Perhaps the best succinct explanation for this type of model is this page on the QMR-DT network (the canonical application of this kind of model, where the presence of diseases (hidden layer) is inferred based on the presence of various symptoms (visible layer)).

As for some reproducible code, heres code to simulate some data:

import numpy as np
import pystan
import random
import scipy as sp
from scipy import optimize
from scipy import stats
import pandas as pd
import pymc3 as pm
import theano.tensor as T
import theano.printing
import matplotlib.pyplot as plt
%matplotlib inline
# Simulate some data. n hidden nodes, 
# all of which have probability 0.05 of being
# "on", except for node h02, which has probability
# 0.90. We'd like our inference to suggest that the
# parameter theta_h[2] has a likely value much higher
# than that of the others.

np.random.seed(42)

m,n = 10, 4
H = {"h"+str(i).zfill(2): 0.05 for i in range(1,n+1)}
H["h02"] = 0.90
H_keys = sorted(list(H.keys()))
V = {"v"+str(i): random.sample(H.keys(),random.randint(1,n)) for i in range(1,m+1)}

n_samples_per_v = 1 # in case we want more visible datapoints.

data = []
for v,pa_t in V.items():
    pa_t = pa_t
    for _ in range(n_samples_per_v):
        if any(np.random.binomial(1,H[h]) == 1 for h in pa_t):
            v_value = 1
        else:
            v_value = 0
        data.append((v_value,pa_t))
m,n = len(data), len(H)

# Making the sparse matrix.

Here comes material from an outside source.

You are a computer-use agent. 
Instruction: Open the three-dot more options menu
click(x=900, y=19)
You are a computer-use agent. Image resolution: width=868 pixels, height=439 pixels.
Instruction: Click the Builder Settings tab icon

This could
# definitely be made more efficient, but
# its a one-time operation, so doesn't really
# matter at this point.
h_lookup = dict(zip(sorted(H_keys),range(len(H))))
observed, parents = zip(*data)
A_dense = np.zeros((m,n),dtype=np.int)
for i, parents_i in enumerate(parents):
    for parent in parents_i:
        A_dense[i,h_lookup[parent]] = 1
A = sp.sparse.csc_matrix(A_dense)

The data variable l made ends up looking like this:

[(1, ['h03', 'h04', 'h01', 'h02']),
 (1, ['h03', 'h02']),
 (1, ['h02', 'h03', 'h01']),
 (1, ['h02', 'h04', 'h03', 'h01']),
 (1, ['h03', 'h02']),
 (0, ['h04', 'h03']),
 (0, ['h04']),
 (1, ['h04', 'h03']),
 (1, ['h01', 'h02', 'h04']),
 (1, ['h03', 'h01', 'h02', 'h04'])]

and the resulting observed data array and dense mask matrix A_dense, look like

(1, 1, 1, 1, 1, 0, 0, 1, 1, 1)

and

array([[1, 1, 1, 1],
       [0, 1, 1, 0],
       [1, 1, 1, 0],
       [1, 1, 1, 1],
       [0, 1, 1, 0],
       [0, 0, 1, 1],
       [0, 0, 0, 1],
       [0, 0, 1, 1],
       [1, 1, 0, 1],
       [1, 1, 1, 1]])

, respectively

Here’s my attempt at a pymc3 model:

with pm.Model() as model:
    # Hidden nodes: Nodes are bernoulli distributed,
    # with Uniform priors on theta_h.
    theta_h = pm.Uniform("theta_h",lower=0,upper=1,shape=n,testval = 0.5)
    h = pm.Bernoulli("h",p=theta_h, shape=n, testval = 1)
    
    # Noisy-OR and leak priors:
    # theta_i is the probability that the link between hidden node h[i]
    # and a visible node dependent on it "fails".
    # We're stipulating here that we expect the relationship between
    # hidden and visible nodes to be not too noisy, by specifying
    # with a left-skewed Beta prior that we expect the probability of
    # link failure to be low. Same with the leak probability.
    theta_leak = pm.Beta("theta_leak",alpha=2,beta=20,shape=m,testval=0.05)
    theta_i = pm.Beta("theta_i",alpha=2,beta=20,shape=n, testval = 0.05)
    
    # Log transformed
    wi = pm.math.log(theta_i).dimshuffle((0,'x')) # see below for why we dimshuffled
    w0 = pm.math.log(theta_leak)
    
    # Constructing the likelihood: 
    # P(v[i] = 1| h) = 1 - \exp{w0[i] + \sum_{h[j] \in parents(v[i])}{h[j]*wi[j]}}
    # Equivalent to exponential formualtion at the bottom of
    # http://www.cs.cmu.edu/afs/cs/project/jair/pub/volume10/jaakkola99a-html/node2.html
    # We can express this using the following matrix equation: A*H*wi, where
    # - A is our sparse (m*n) mask of child-to-parent mappings.
    # - H is an (n*n) diagonal matrix with the vector of RV's h down the main diagonal
    # - wi is our log(theta_i), transformed from an (n,) array into an (n*1) column vector
    # NOTE: I would get cryptic errors about dropping non-broadcastable dimensions
    # if I used anything but structured_dot when constructing AHwi. Not sure what the deal
    # is there...
    H = theano.sparse.square_diagonal(h)
    AH = theano.sparse.basic.cast(theano.sparse.true_dot(A,H),"float64")
    AHwi = theano.sparse.structured_dot(AH,wi).ravel()
    p_v_given_h = 1 - pm.math.exp(w0 + AHwi) # voila
    #theano.printing.Print()(p_v_given_h) # for debugging
        
    # Observed data consists of m binary observations, 
    # representing the states of the m visible nodes (1 = 'on').
    v = pm.Bernoulli("v",p=p_v_given_h,shape=m,observed=observed)
    
    trace = pm.sample()
    pm.forestplot(trace,varnames=["theta_h"])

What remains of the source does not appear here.